Where does social momentum, in self-annihilating directions, arise? The nature of individual decision-making, in overview, is quite simple. Individuals make decisions for themselves or they copy the decisions made by others, which they obtain through individual contact or via media. Those controlling the media can filter such decisions, leading to a limited scope of choices for those individuals who prefer to copy the selections of others. Some number of individuals will make their own choices, depending on their feelings or using some amount of reasoning. If those who control the media make their choices in such as way as to have them fulfilled by spreading some particular set of goals, then the direction of the social momentum of society is determined by them. If in a particular alien civilization, there are divisions in choice among the media-controlling elements, then social goals will be diffuse, otherwise they might be more aligned.

Some economic systems have strong feedback loops which tend to concentrate wealth and power in the hands of a few individuals. Other systems might not have these loops. So one question to ask is, if factionalism is part of the social momentum of a particular alien civilization, will the economic system present on the planet allow power, in particular media control, to be concentrated. Technology might also push toward concentration, or rather, work via economics to do this.

Does technology and its understandable stages and steps tend to have economic changes along with the other social changes that it brings, and do those economic changes favor economic systems which concentrate power?
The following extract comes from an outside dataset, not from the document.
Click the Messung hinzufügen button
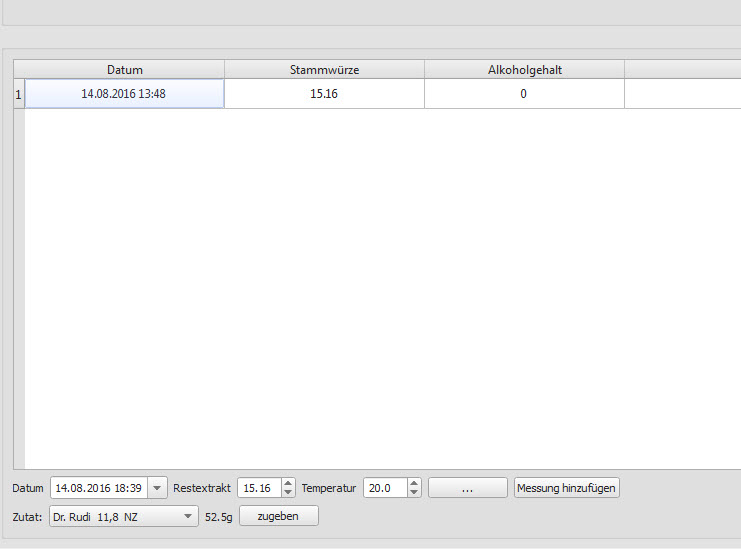 (566, 488)
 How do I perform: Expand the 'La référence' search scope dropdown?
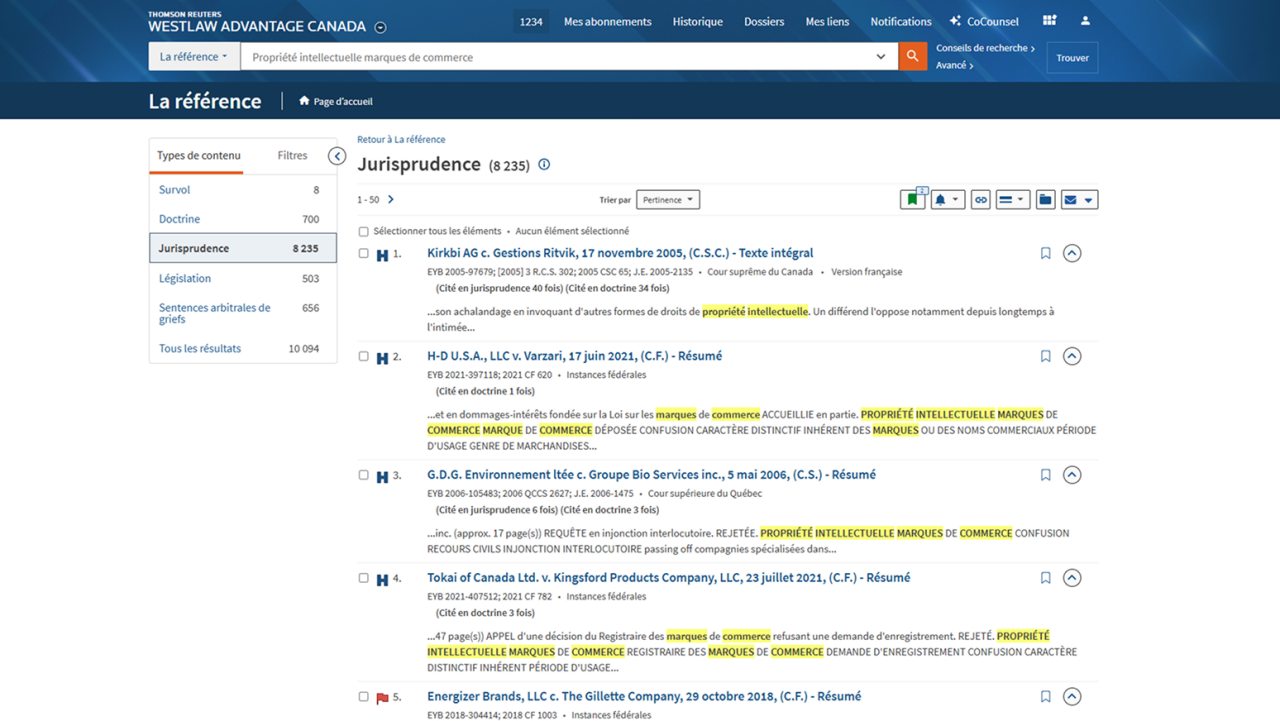[194, 57]
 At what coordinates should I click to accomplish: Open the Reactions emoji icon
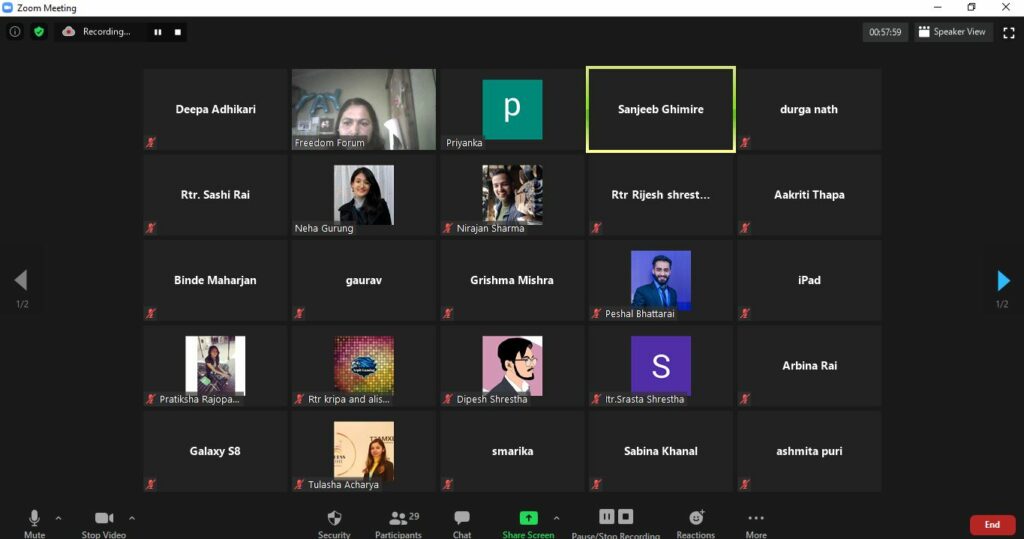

One aspect of technology is a kind of communication range that individuals have. In the fire and stone era, there were only a small number of others who could communicate with any particular individual, maybe only one or a few families. In the metal era, there was surplus food at times, which allowed individuals to be used as travelers bearing communications. In the industrial era, communications begins to open up so that an individual might be in contact with thousands, via printing. Then electronics opens the gate even further, perhaps to the maximum possible, where any individual on an alien planet could without great difficulty communicate with any other one.

Is concentration of power also a social momentum artefact, so that if there at one time a high degree of it, does that continue for a long period, through technology changes? The feedback loop which promotes this might be the default condition of the civilization, and only by some unusual circumstances would there be a smaller concentration. The feedback loop works very simply. Someone with a large amount of power can use some of that to increase the amount of power he possesses, leading to a greater concentration. In the later stages of technology, transportation and communication are no longer hindrances to such concentration. So, the three social catastrophes, idiocracy, factionalism, and resource exhaustion might well be in the cards for many alien civilizations, as they will allow power to be concentrated to the point where the feedback loop begins to function, leaving the concentration to increase inevitably. The three catastrophes are not sudden, but very gradual, and the concentration of power effects will continue to push towards their final state, while power continues to concentrate even more.